Tölis isyanını bastırdıktan sonra, yeteri kadar güçlendiğine inanan Bumın Kağan, Avar hükümdarının kızı ile evlenmek ister. Ancak bu isteği reddedilir. Bunun üzerine Çin’deki Batı Wei hükümdarının kızıyla evlenir ve böylece ittifak Avarlara karşı Batı Wei ile kurulmuş olur. Bumın Kağan, 552 yılında beklenmedik bir şekilde Avarlar üzerine baskın yapar ve onları mağlup eder. Bumın Kağan’ın kazandığı bu zaferden sonra Köktürk Kağanlığı tam olarak bağımsızlığına kavuşmuş olur. Yeni kurulan devletin batı kısımlarının idaresi, Bumın tarafından kardeşi İştemi’ye verilir.

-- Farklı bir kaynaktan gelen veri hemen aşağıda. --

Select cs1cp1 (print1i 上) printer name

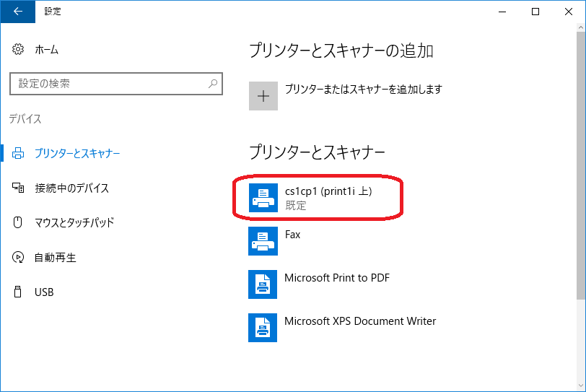click(x=328, y=191)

Köktürk Kağanlığı’nın ilk hükümdarı Bumın hakkında Çin kaynakları 552 yılından sonra bilgi vermemektedir. Bundan da konuyla ilgili kaynaklar, devletin kuruluşundan hemen sonra, Bumın’ın öldüğü sonucunu çıkartıyorlar. Bumın’ın ölümünden sonra yerine sadece birkaç ay hükümdarlık yapan oğlu Kara (Guo-lo) Kağan geçti. Kara Kağan’ın hastalıktan ölmesi üzerine vasiyeti gereği kardeşi Muhan Kağan (553-572), Köktürk tahtına oturdu.

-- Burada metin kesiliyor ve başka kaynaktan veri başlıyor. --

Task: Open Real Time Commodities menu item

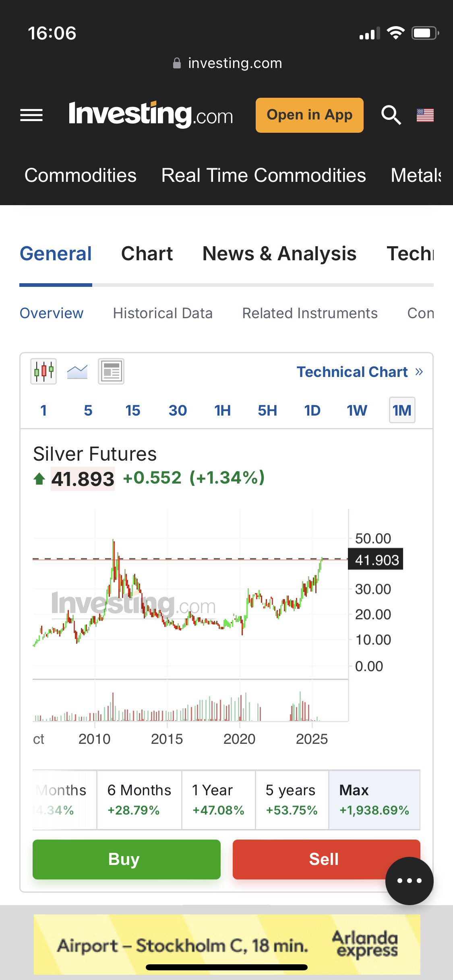Action: coord(263,175)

Bumın Kağan’ın kardeşi İştemi ise 576 yılına kadar merkeze bağlı olarak yabgu unvanı ile devletin batı kısmını idare etti. İştemi’nin bütün faaliyetleri doğudaki kağanlık adına idi. Bu bize, Türk devletlerinin baştan beri yönetim olarak ikiye bölündüğünü göstermektedir. Merkezleşen doğu kısmının batı kısmına karşı üstünlüğü vardı. Doğuyu Bumın’ın oğlu Muhan, batıyı ise Bumın’ın kardeşi İştemi (552-576) yirmi yıldan fazla süre yönetti.

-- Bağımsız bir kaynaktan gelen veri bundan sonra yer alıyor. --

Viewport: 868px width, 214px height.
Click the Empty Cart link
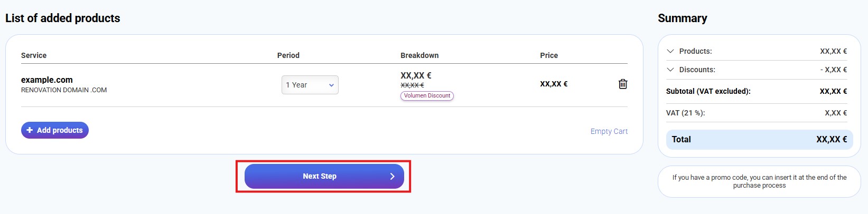[609, 131]
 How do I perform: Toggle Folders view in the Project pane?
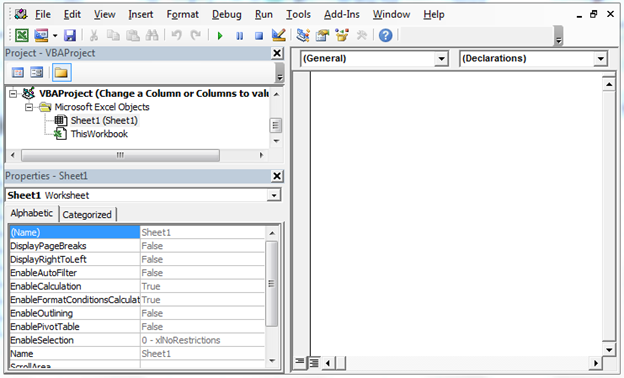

Yazıtlarda I. Türk Kağanlığı’nın Kurulması
II. Köktürk Kağanlığı döneminde yani Bumın Kağan’ın ilk devleti kurmasından yaklaşık 180 yıl sonra dikilen Költigin Yazıtı (KT D1) ve Bilge Kağan Yazıtında, (BK D2) Köktürk Kağanlığı’nın kurulması, Bilge Kağan’ın ağzından şu şekilde anlatılır:
( Kısaltmalar:
KT D1: Költigin Yazıtı doğu yüzü birinci satır.
KT G1: Költigin Yazıtı güney yüzü birinci satır.
BK D1: Bilge Kağan Yazıtı doğu yüzü birinci satır.
T 1: Tonyukuk Yazıtı birinci satır. )üze kök teŋri asra yagız yer kılındukta ekin ara kişi oglı kılınmış kişi oglınta üze eçüm apam bumın kagan iştemi kagan olurmış olurupan türük bodunıŋ ilin törüsin tuta birmiş iti birmiş tört buluŋ kop yagı ermiş sü sülepen tört buluŋdakı bodunug kop almış kop baz kılmış başlıgıg yüküntürmiş tizligig sökürmiş …
"Üstte mavi gök altta kara yer yaratıldığında, ikisinin arasında insanoğulları yaratılmış. İnsanoğullarının üzerinde atalarım dedelerim Bumın Kağan (ve) İştemi Kağan tahta oturmuş. Tahta oturarak, Türk halkının devletini, yasalarını yönetmiş düzenlemiş. Dört taraf hep düşman imiş, ordular sevk ederek dört taraftaki halkı hep almış, hep bağımlı kılmış. Başlılara baş eğdirmiş, dizlilere diz çöktürmüş."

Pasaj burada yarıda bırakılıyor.